According to data the NCCMH collected, these trusts have collectively had more than 1,000 incidents involving restrictive practice on average per month.
Paul Elliott, deputy chief inspector of hospitals and mental health lead for the CQC, said: “We are very concerned about the wide variation between services in how frequently staff use physical restraint to control patients’ behaviour.
“Those wards that rarely use restraint have staff trained in the specialised skills required to anticipate and de-escalate behaviours or situations that might lead to aggression or self-harm. Unfortunately, this good practice is far from universal.”
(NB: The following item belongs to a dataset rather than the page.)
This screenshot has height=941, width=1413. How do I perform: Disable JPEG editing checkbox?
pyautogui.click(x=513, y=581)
The CQC has highlighted concerns over the use of restrictive practices in several of its inspections this year, including those for North West Boroughs Healthcare Foundation Trust, Essex Partnership University FT, Barnet, Enfield and Haringey Mental Health Trust, and Northamptonshire Healthcare FT.
The project comes following the approval of a new law by MPs in July, called the Mental Health Units (Use of Force) Bill, which aims to improve transparency and accountability around the use of restraint in mental health units.
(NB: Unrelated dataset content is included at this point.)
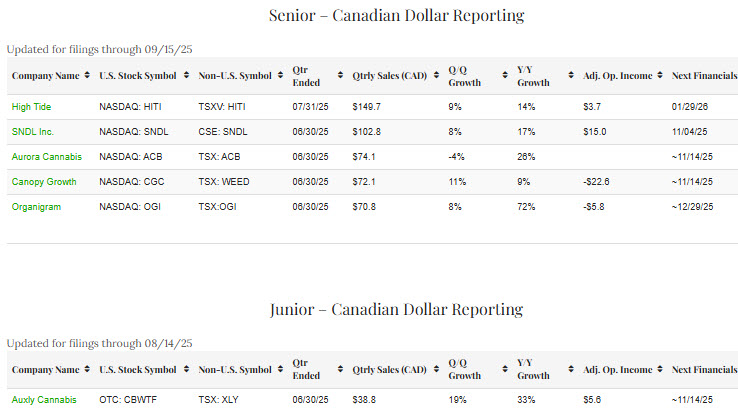The image size is (738, 409).
Task: Open the Auxly Cannabis link
Action: 44,400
This includes the requirement to publish data on how and when physical force is used and ensuring that an independent inquiry is carried out following any non-natural death in a mental health unit.
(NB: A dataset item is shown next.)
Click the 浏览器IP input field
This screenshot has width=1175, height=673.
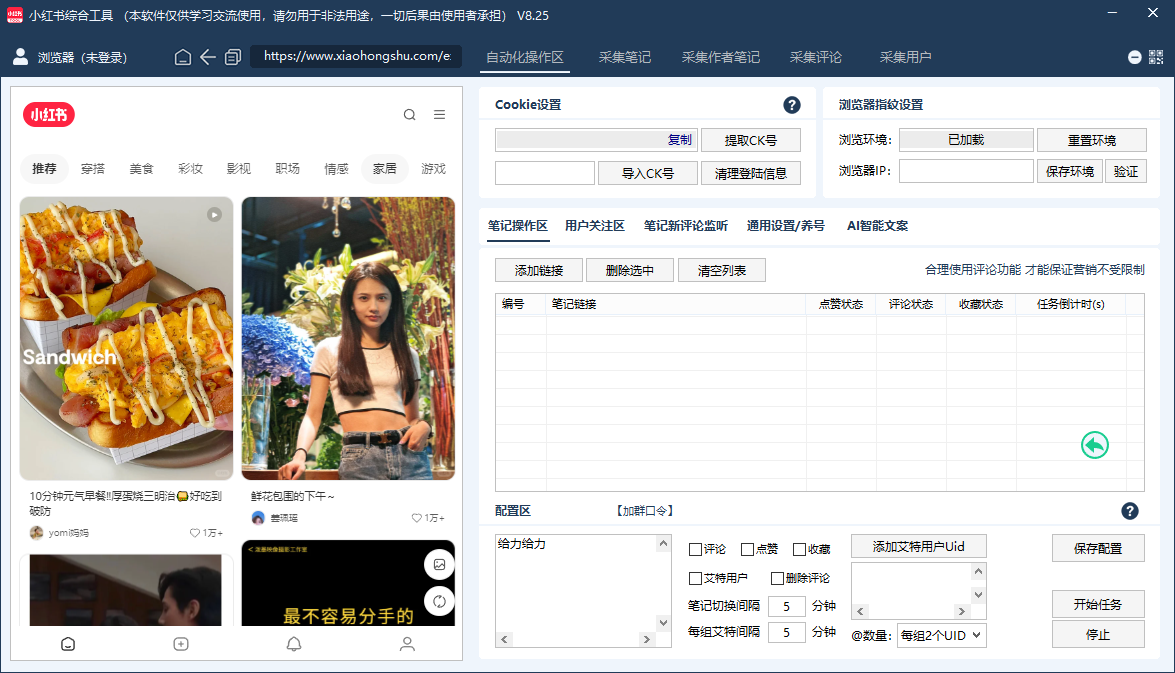pyautogui.click(x=965, y=171)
Amar Shah, quality improvement lead for the project, said: “Restrictive practice is a complex safety issue that requires change in culture and behaviour, as well as new ways of working together.
“This programme presents a huge opportunity to learn together and empower our wards and service users to partner and test new ideas in the search for safer, more caring and recovery focused ward environments.”
This is the first in a series of mental health safety improvement programmes which NHSI and the CQC have initiated. Future programmes will cover sexual safety on wards and suicide prevention.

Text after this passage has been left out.